SoftwareCanada has always been stronger in computer software than in hardware, partly because the software business is less capital-intensive than hardware. At least 2 Canadian makers of personal computer software - Delrina Corp (Toronto) and Corel Corp (Ottawa) - are leaders in their respective fields.
The annual growth rate of total expenditure in computer goods and services was as high as 20% during the 1970s, but in recent years it has been closer to 12%. This reduction is not the result of any slowdown in the use of computers: Canada ranks second only to the US in its yearly computer expenditure as a percentage of Gross Domestic Product. Rather, it reflects a dramatic reduction in computer hardware prices and improved operator and programming efficiencies brought about by more powerful and "user-friendly" software packages.
Research and Development
Total Canadian expenditures on computer and communications research and development in Canada in 1985 was expected to be about $300 million, of which about 25% was to be spent in government laboratories, 25% in the universities and 50% in the private sector. Of private-sector R&D expenditures, about 75% or $100 million was to be spent by Canadian-owned firms; in contrast the world's 10 major computer companies were expected to spend over $8 billion. Canadian industrial expenditure will clearly be inadequate for anything other than the creation of very small, specialized niches in the world computer market.

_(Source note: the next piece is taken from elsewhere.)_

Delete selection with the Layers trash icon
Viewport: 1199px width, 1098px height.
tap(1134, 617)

A number of Canada's computer manufacturing and industrial research facilities are located in Ontario: firms such as Gandalf and Mitel in the Ottawa area; IBM and Xerox have establishments in the Toronto area. Some notable other facilities are Matrox in Montréal, Develcon in Saskatoon, Myrias Research in Edmonton, and LSI Logic with fabrication facilities in Calgary and design stations across the country.
The country's major common carriers have their own research facilities and some also have manufacturing facilities. These establishments are dispersed throughout Canada and tend to specialize in computerlike communications control systems and intelligent terminals that incorporate microcomputers.

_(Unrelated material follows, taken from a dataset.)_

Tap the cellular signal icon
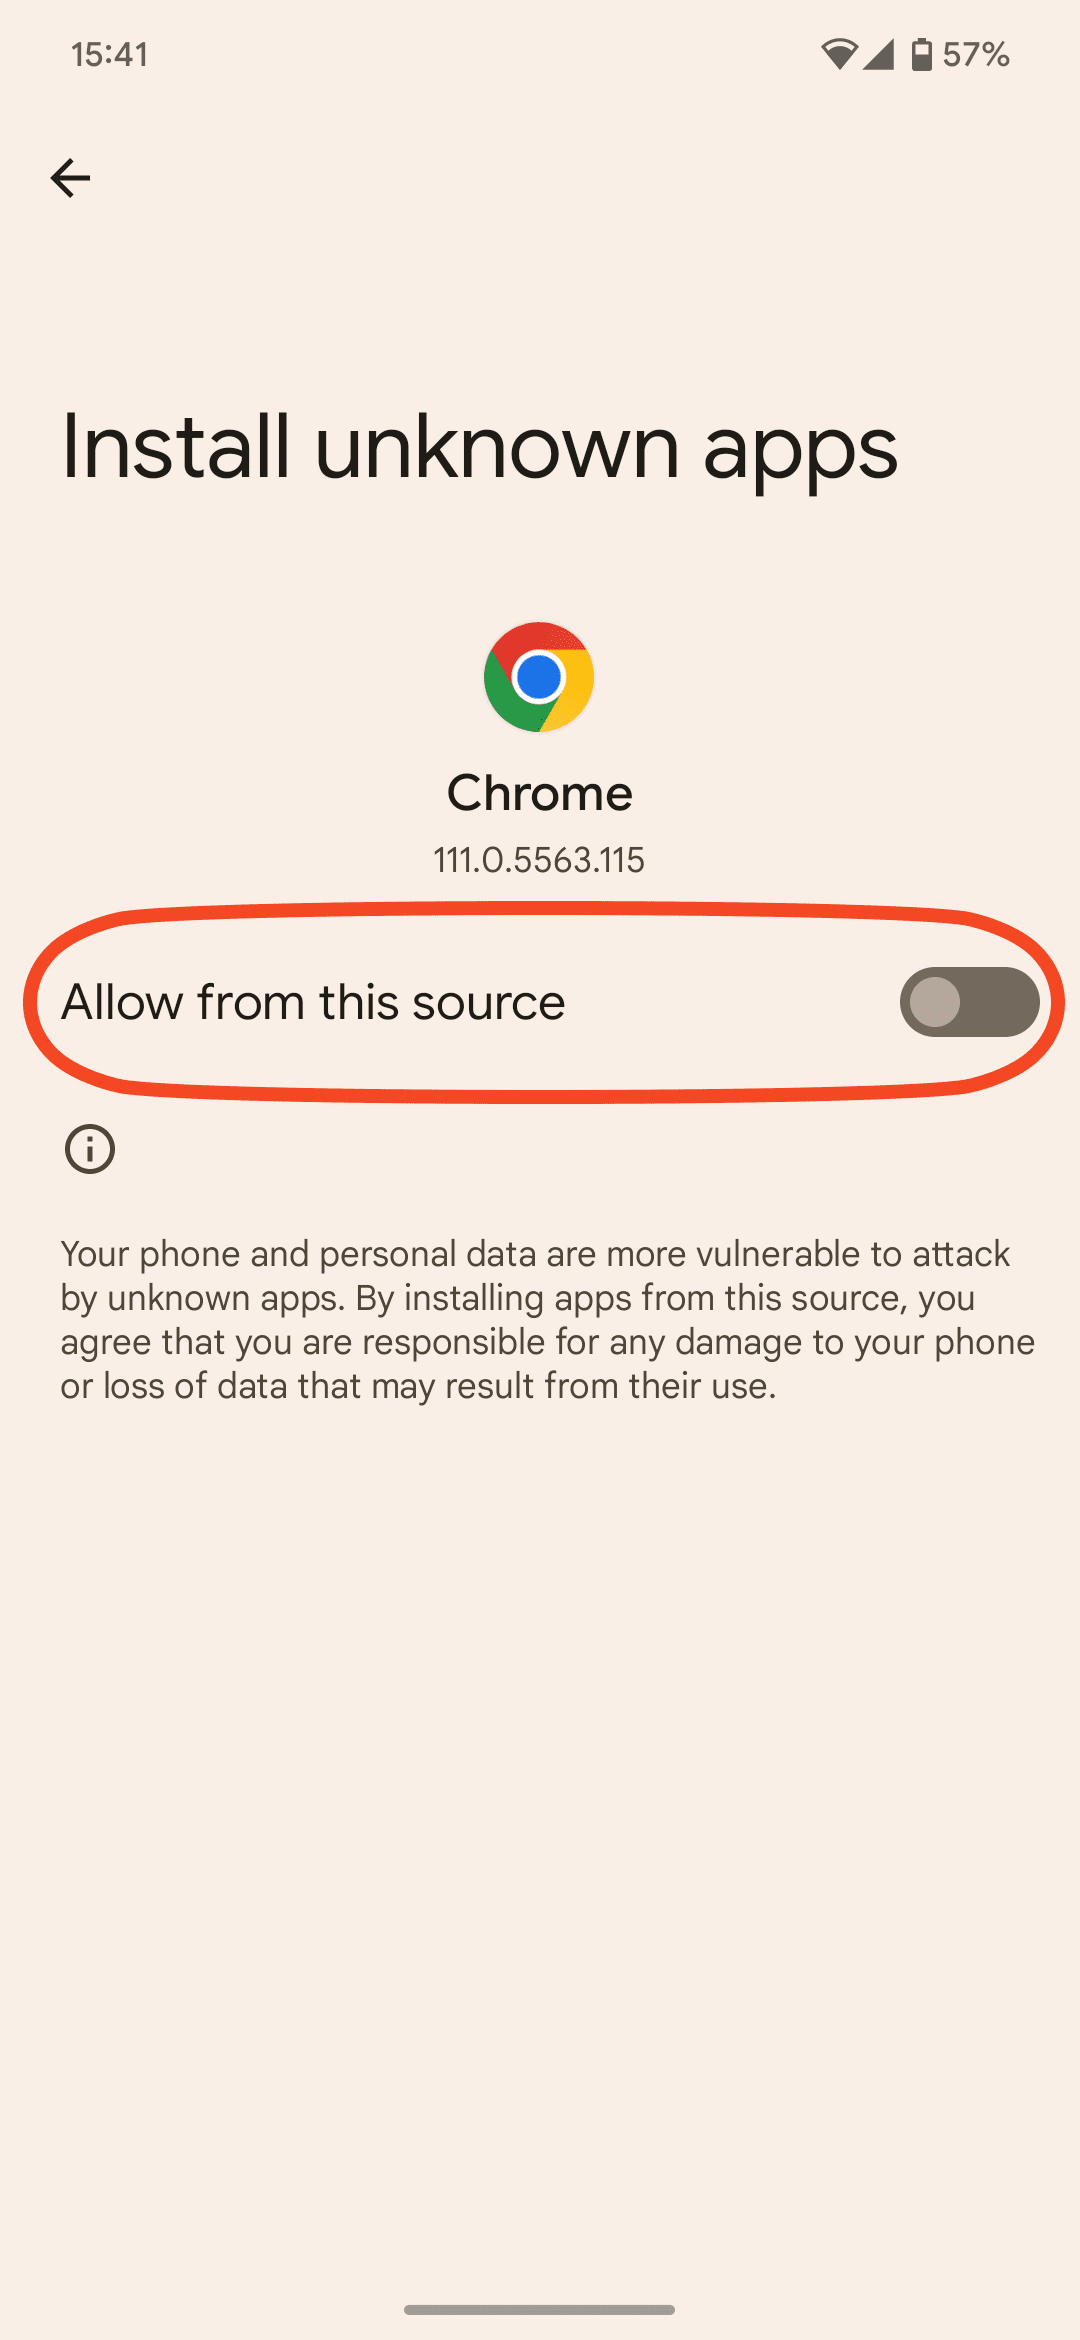Viewport: 1080px width, 2340px height. pos(879,54)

In 1987, 1 561 000 personal computers were installed in Canada, overshadowing by a considerable margin the 25 000 other computers. Of the total number 610 500 were used in business, 301 300 in education and 649 700 in the home. The importance of "mainframes" or large central systems has decreased considerably. The power and capability of the so-called "micro" has enabled the average user to perform 90% of the required computation on a "stand-alone" which can be interfaced to the mainframe for operations that either are too big to be handled locally or need access to large data bases.

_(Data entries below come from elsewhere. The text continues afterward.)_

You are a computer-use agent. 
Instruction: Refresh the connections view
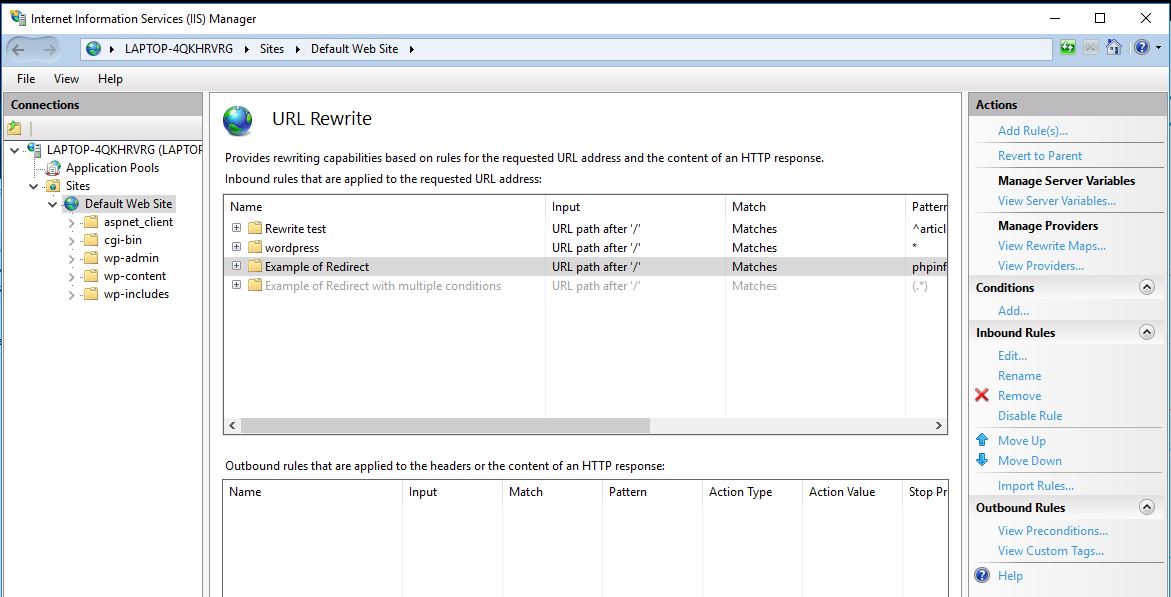tap(1068, 48)
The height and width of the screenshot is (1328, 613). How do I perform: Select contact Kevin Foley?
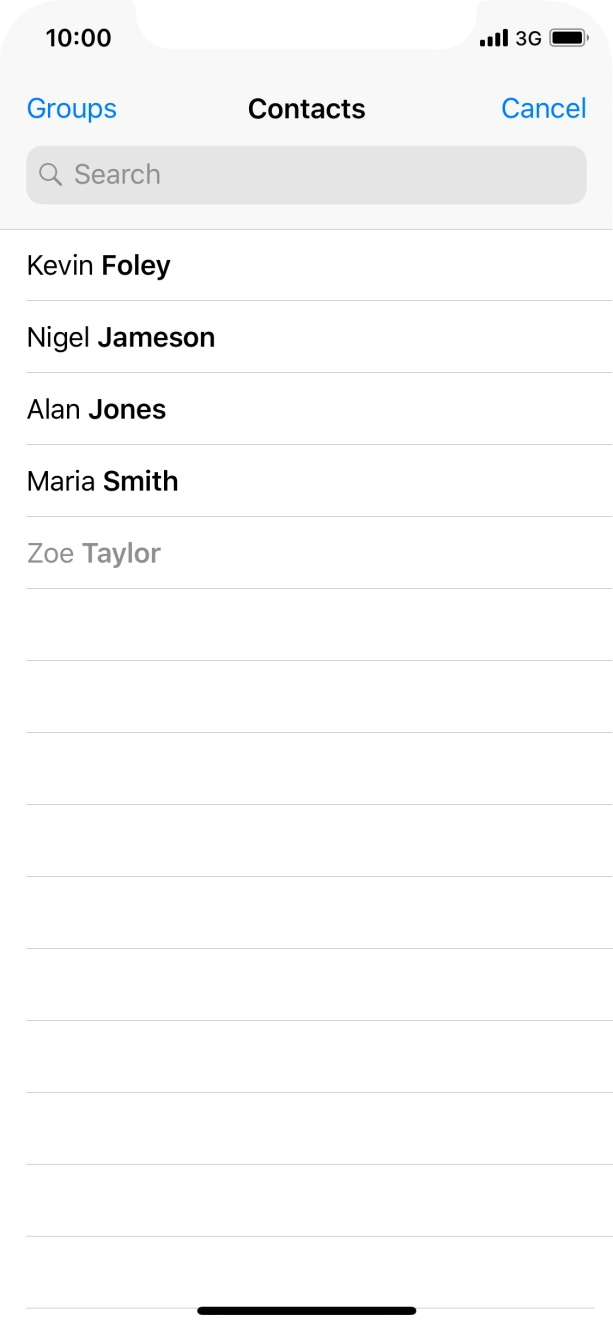click(99, 266)
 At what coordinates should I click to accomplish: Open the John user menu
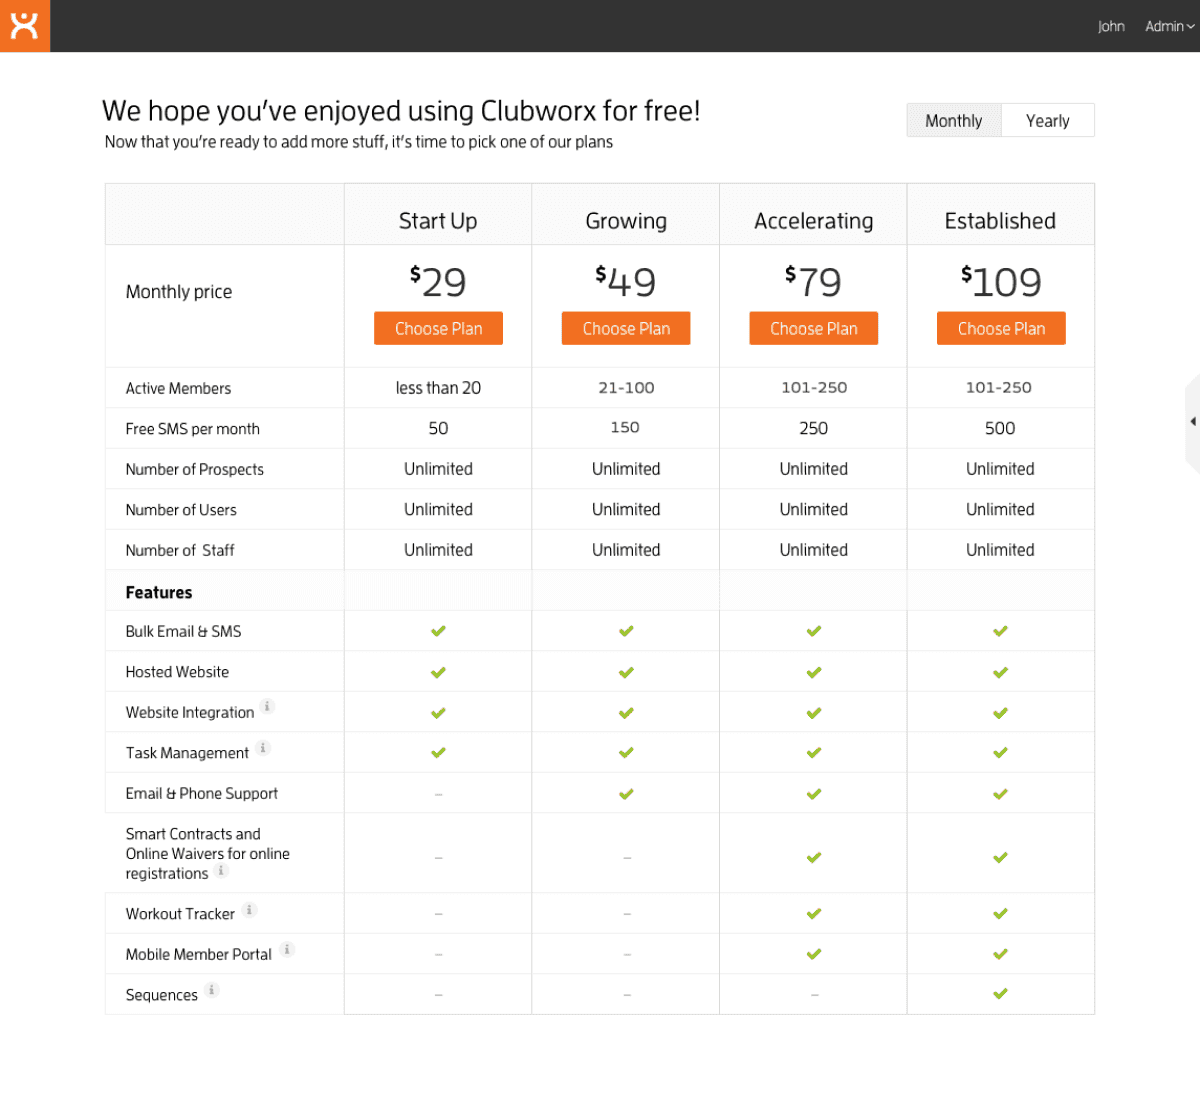click(x=1110, y=26)
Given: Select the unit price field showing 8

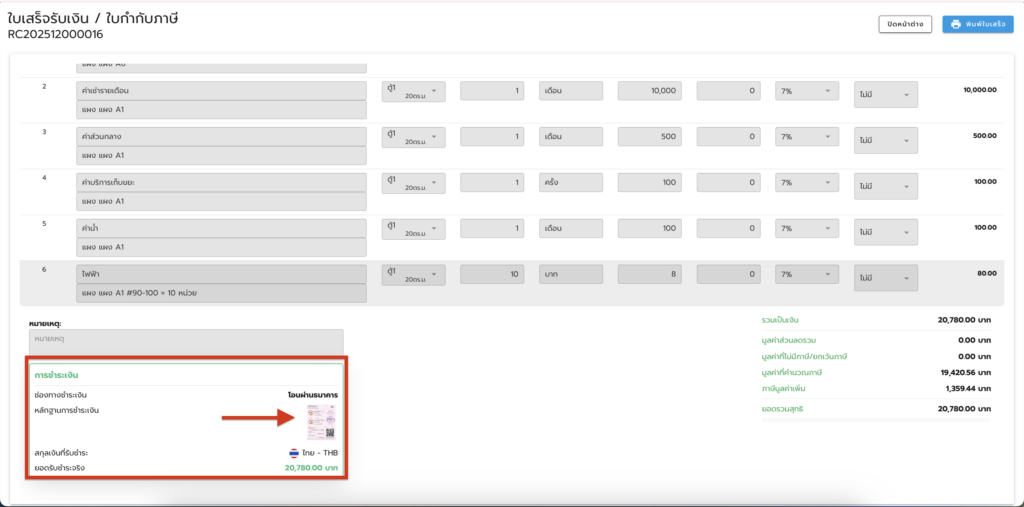Looking at the screenshot, I should click(x=650, y=273).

An examination of the 100 top computer companies in 1986 reflects this trend: IBM had a negative 7% growth which was reflected by a similar 7.1% decrease for all mainframe suppliers. Suppliers of small and medium systems, on the other hand, grew by 18%. Computers and related devices are expected to change dramatically during the remainder of the 20th century and industries based on computer technology will become extremely important to the economic well-being of Canada.
Some experts predict that the information industry (ie, the computer-communications industry) will rival the transportation industry as a contributor to Canada's Gross Domestic Product by the year 2000.